Цианоз центральный

Если РО2 во вдыхаемом воздухе снижается, а компенсаторная гипервентиляция недостаточна для поддержания нормального РAО2, то РаО2 снижается. Если это снижение достаточно существенно, то уменьшается и SaO2.

На высоте до 2500 м над уровнем моря цианоз обычно не развивается, но на высоте около 5000 м он может быть выраженным. Причина этого кроется в S-образной форме кривой диссоциации оксигемоглобина. На высоте 2500 м РО2 во вдыхаемом воздухе составляет 120 мм рт. ст., а РAО2 - 80 мм рт. ст. При этом SaO2 приближается к 100%. На высоте же 5000 м РО2 во вдыхаемом воздухе и РAО2 составляют соответственно 85 и 50 мм рт. ст., и SaO2 равно лишь 75%; таким образом, доля дезоксигемоглобина составляет 25%, что (в отсутствие анемии) может привести к цианозу.

Присутствие аномального гемоглобина с низким сродством к кислороду (например, гемоглобина Канзас) тоже приводит к снижению SaO2 и центральному цианозу.

Центральный цианоз нередко бывает обусловлен нарушением функции легких: альвеолярной гиповентиляцией либо перфузией невентилируемых или плохо вентилируемых участков легкого. Он может возникать остро при тяжелой пневмонии или отеке легких либо сопровождать хронические заболевания легких, например эмфизему легких. В последнем случае наблюдаются эритроцитоз и симптом барабанных палочек.
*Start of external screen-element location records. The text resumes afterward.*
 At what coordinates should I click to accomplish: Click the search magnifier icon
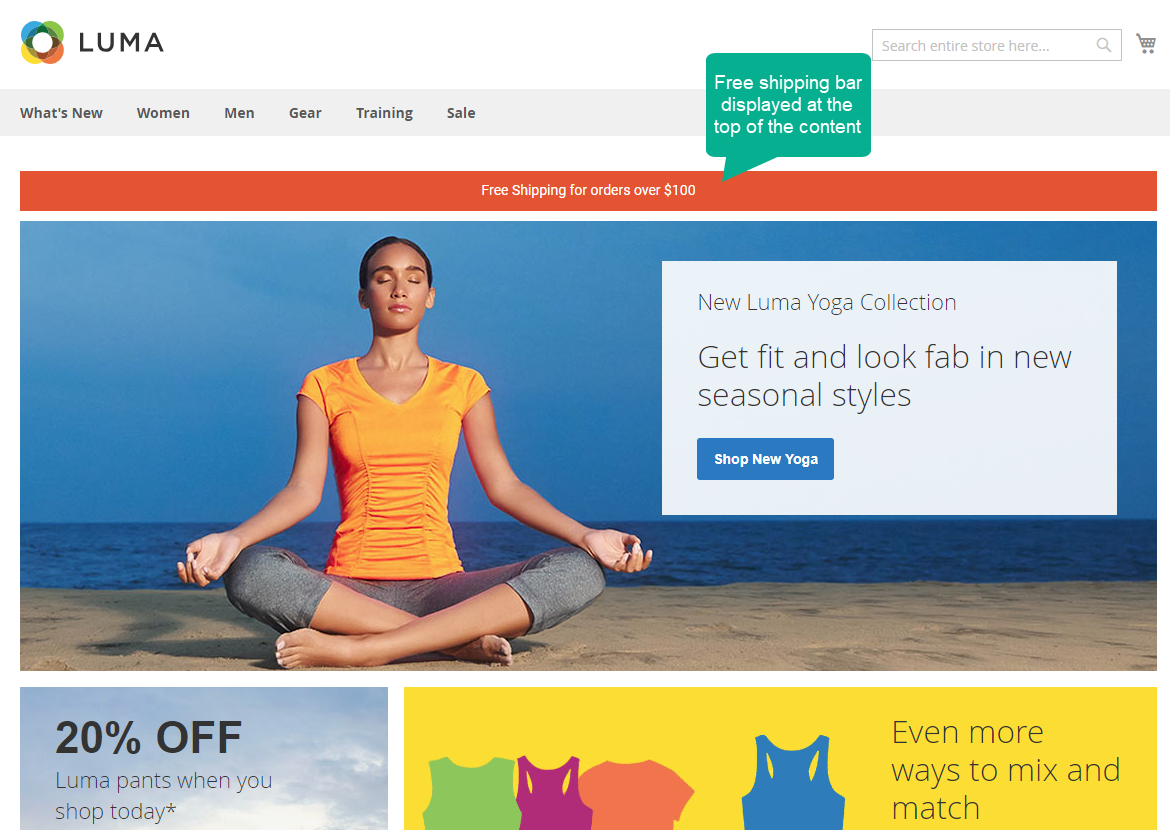coord(1104,46)
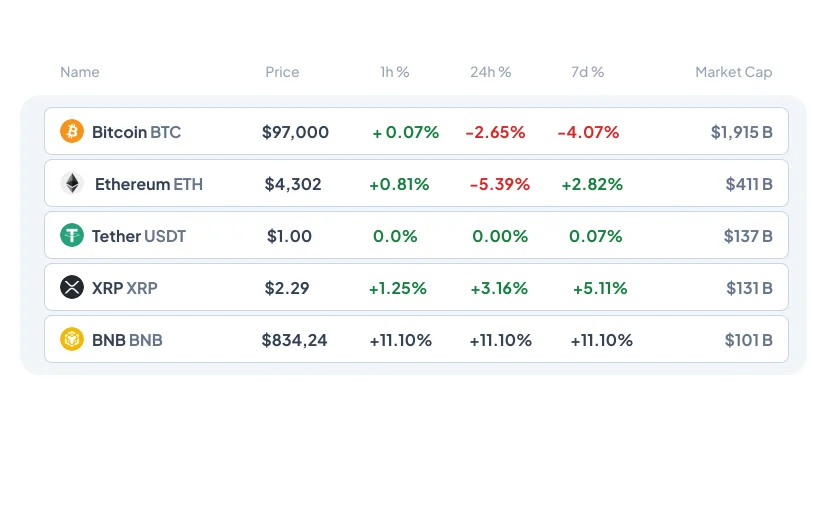Open the Bitcoin BTC name link

(x=136, y=132)
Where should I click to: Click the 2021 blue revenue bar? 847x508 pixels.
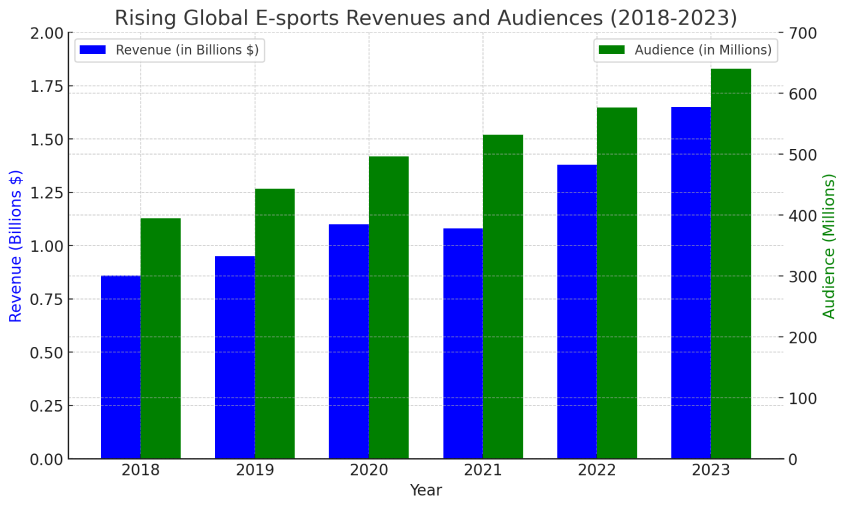(463, 343)
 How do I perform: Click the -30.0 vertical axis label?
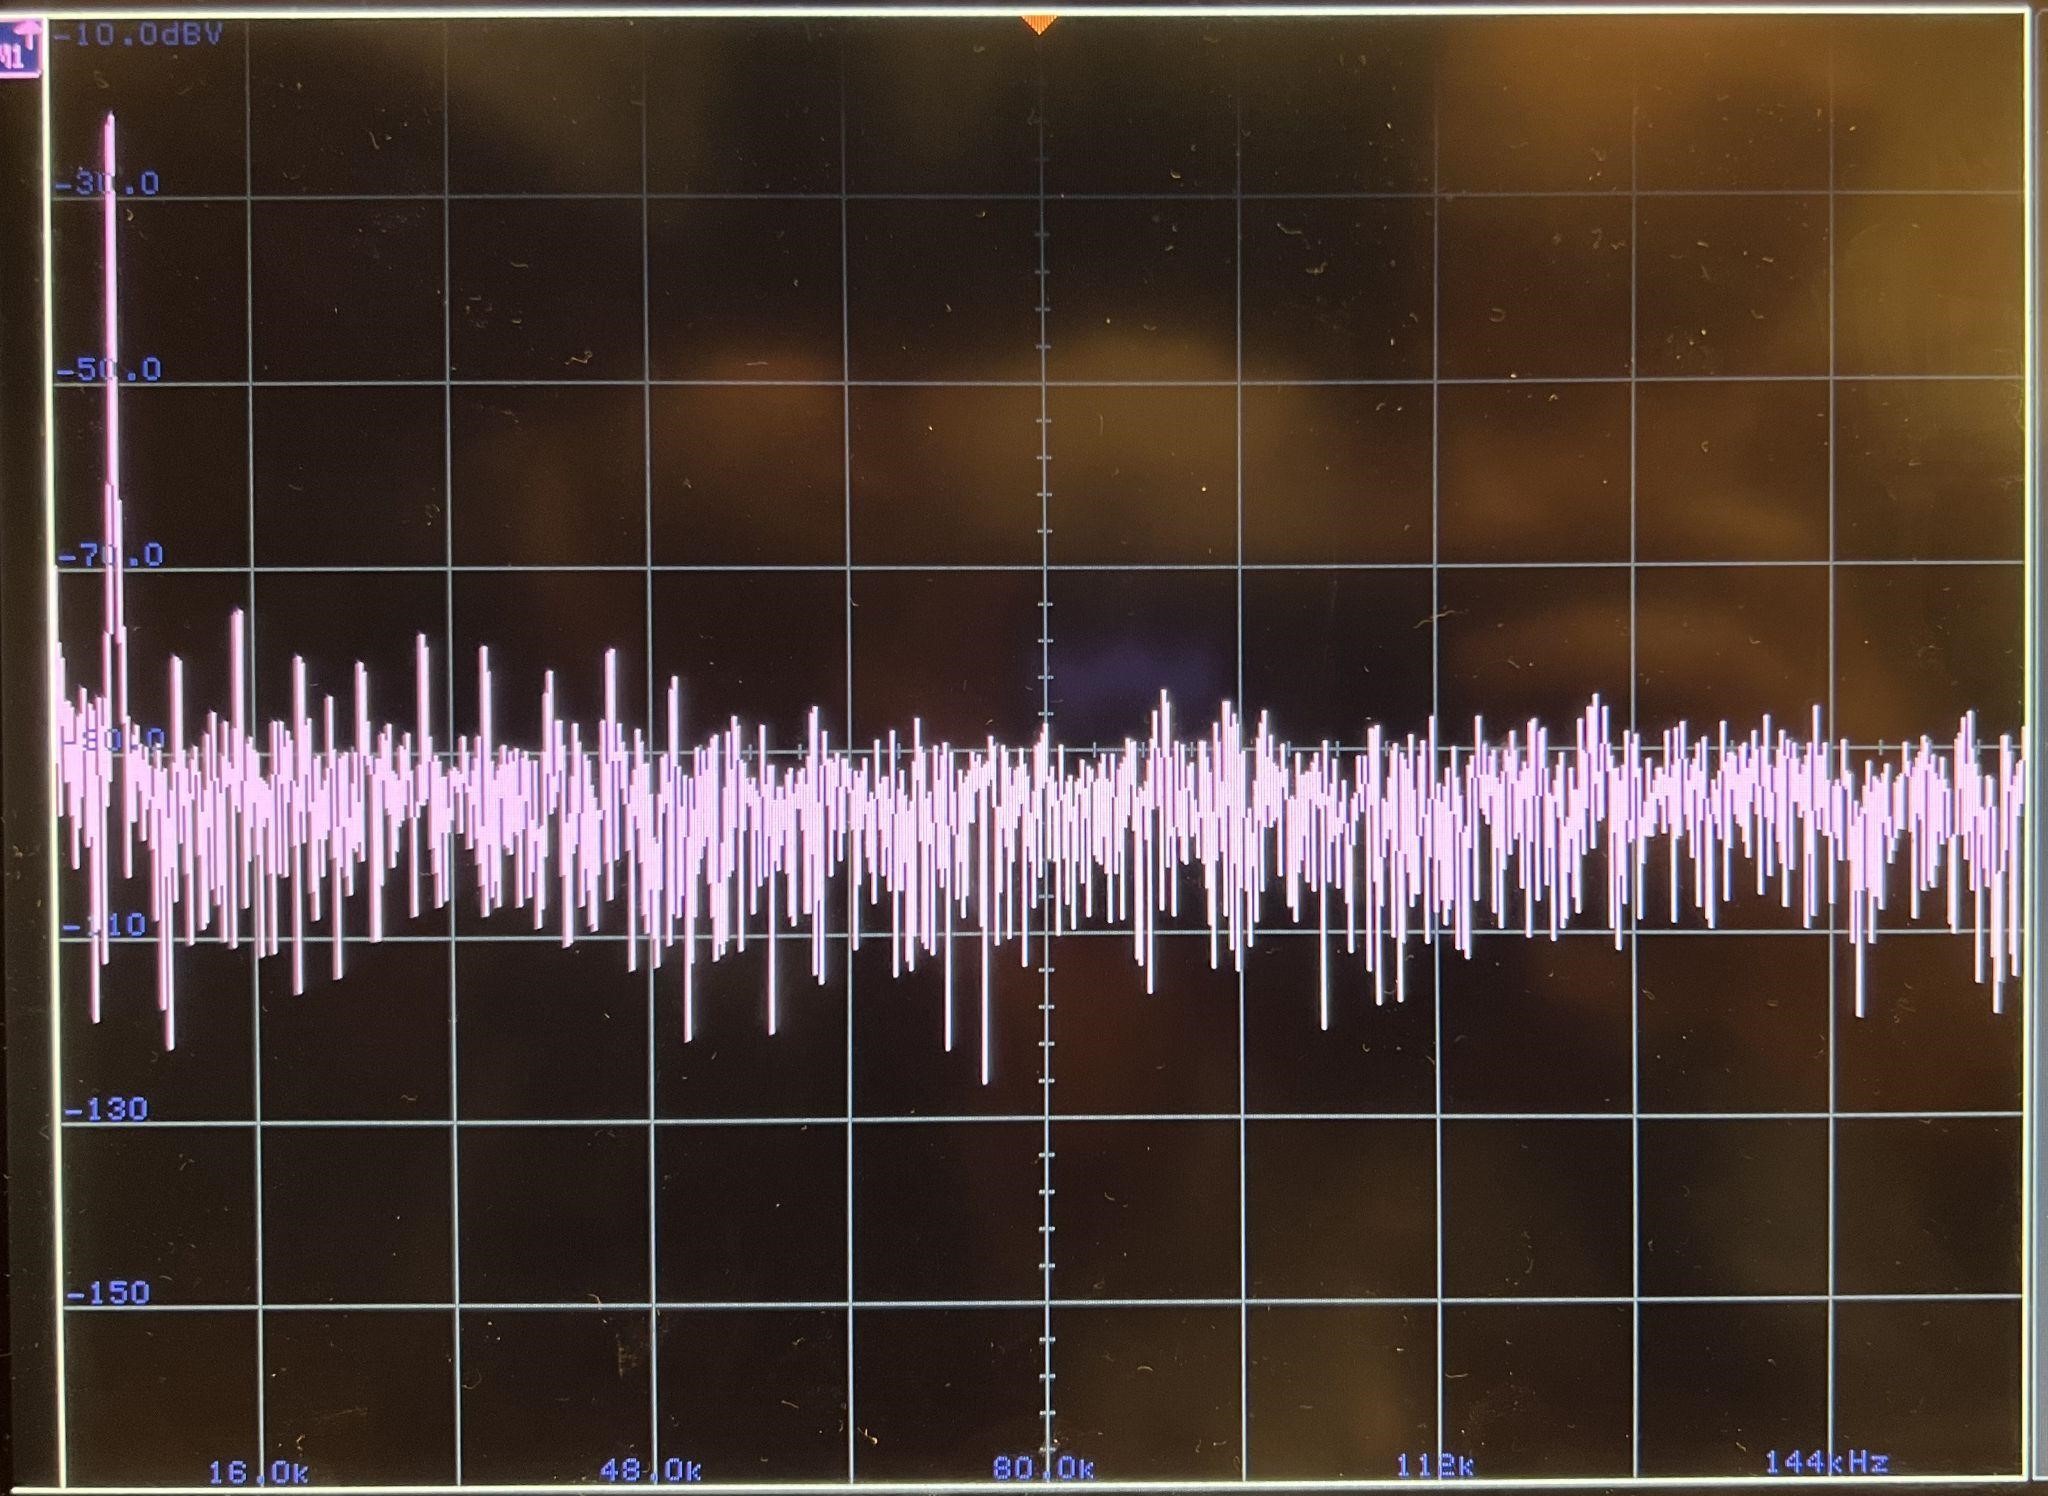108,184
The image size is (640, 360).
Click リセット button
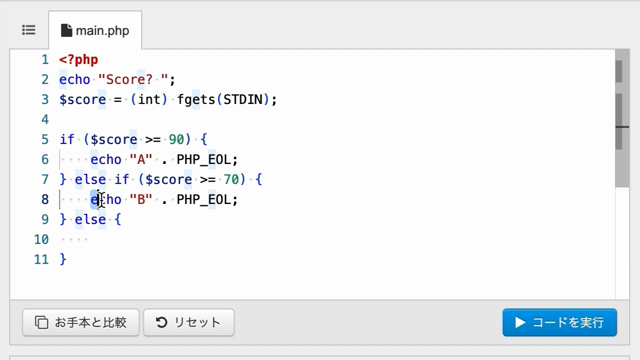coord(189,322)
Однако при многих заболеваниях легких, сопровождающихся пневмосклерозом и облитерацией легочных капилляров, перфузия плохо вентилируемых участков снижена и цианоза может не быть.

Другая причина снижения SaO2 - это сброс крови справа налево. Это встречается, например, при врожденных цианотических пороках сердца. Поскольку кровь течет в направлении более низкого давления, такой сброс возникает только тогда, когда имеется обструкция дистальнее дефекта или повышено легочное сосудистое сопротивление. Самый частый цианотический порок сердца у взрослых - это сочетание дефекта межжелудочковой перегородки со стенозом легочного ствола (тетрада Фалло). Чем больше стеноз, тем больше сброс крови справа налево и, соответственно, цианоз. Открытый артериальный проток сопровождается легочной гипертензией, сбросом крови справа налево и цианозом ног (но не рук).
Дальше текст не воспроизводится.